- [Source]:

§

It was/is with dread I often found myself coming home after work, opening the door and not knowing what deluge lay behind it after a day of builders clobbing about the house.
Last week was no different, especially as I turned to enter our communal door into the hallway, I saw more detritus than usual on the doorstep.
Fucking builders leaving their beers on the doorstep?
I picked them up and put them to one side, intending to deal with it once I had caught my breath, while also noticing the bins overflowing with the neighbour's cleaning products.
I was particularly exhausted this day - I remember as standing for more than two minutes proved impossible, but tonight the Brit and I had to unpack our kitchen. The usual shunting of boxes from one room to the next, like every night.
Then, like Miley's wrecking ball, I heard it.
A completely hysterical French banshee burst through the communal door screaming and shouting like someone had killed her cat.
The Brit and I cowered in the kitchen while she proceeded to go MENTAL right outside our front door.

§

- [Listed entries]:
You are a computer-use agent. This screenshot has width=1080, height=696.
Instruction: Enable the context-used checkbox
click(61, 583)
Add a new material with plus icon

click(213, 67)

§

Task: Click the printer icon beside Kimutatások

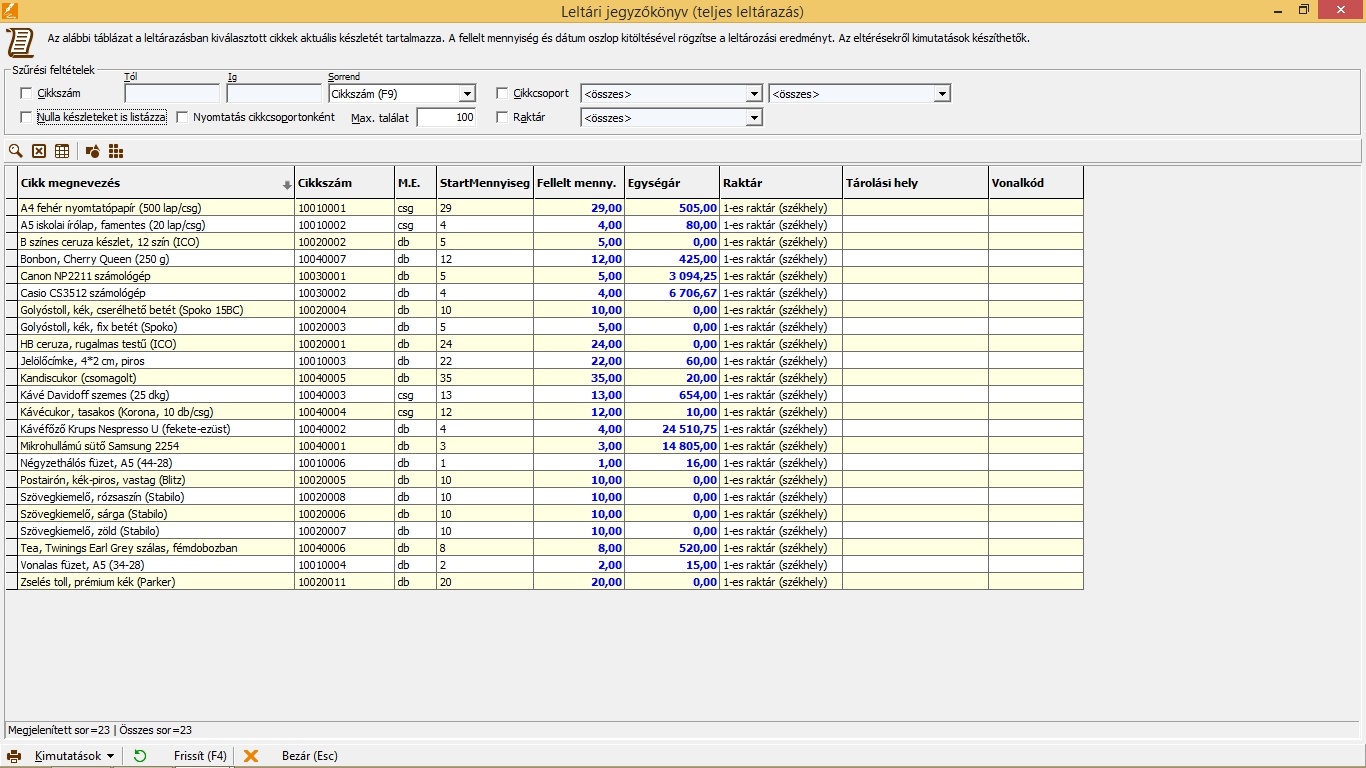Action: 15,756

§

- [To be done]:
1: In the builders post, what did the narrator and the Brit have to unpack that night?
2: Carry on writing the builders post, starting right after its final sentence.
The data stands apart from the builders post.

- [Answers in order]:
1: Their kitchen.

2:
The Brit, in the meantime, assured me the beers weren't any of our workers - he had asked them - and said NOT to leave anything outside because we knew there would be hell to pay. For all we knew, they could've been hers?
The only words I could make out coming from her shrieking cake hole - her cul de gateau if you will - was the "THIS IS WAR!" and "revolting" and "beers" and "who do they think they are" as she roared past our door, stomped up the stairs and then continued to berate her husband for another twenty minutes about us downstairs.
We knew, that either in a matter of seconds, we'd be having her at our door shaking her fists and/or an email.
At this point, I've had enough of Madame Flare Up. And how she thinks because she lives above us that she owns the whole fucking building.
Being pregnant, sore, tired and breathless means my patience for irrational, crazy-eyed creatures is as at an all time low.
I've never been good with crazy people. Fun crazy is fine; mental crazy just pisses me off. I have dealt with a few Crazies over the last few years.
The immediate example that springs to mind is one such person who texts me under the guise of a another person/number in the hope to get information from me. And repeatedly did so. Makes my blood run as cold as ice.
Often, there are the drunk Crazies (who you don't know very well, and call not to tell you how much they love you, but rather in fits of tears/a rage to rant about something) and like now, the French Crazies.
Usually you can forget about most Crazies after a few days, unfortunately the latter lives above us.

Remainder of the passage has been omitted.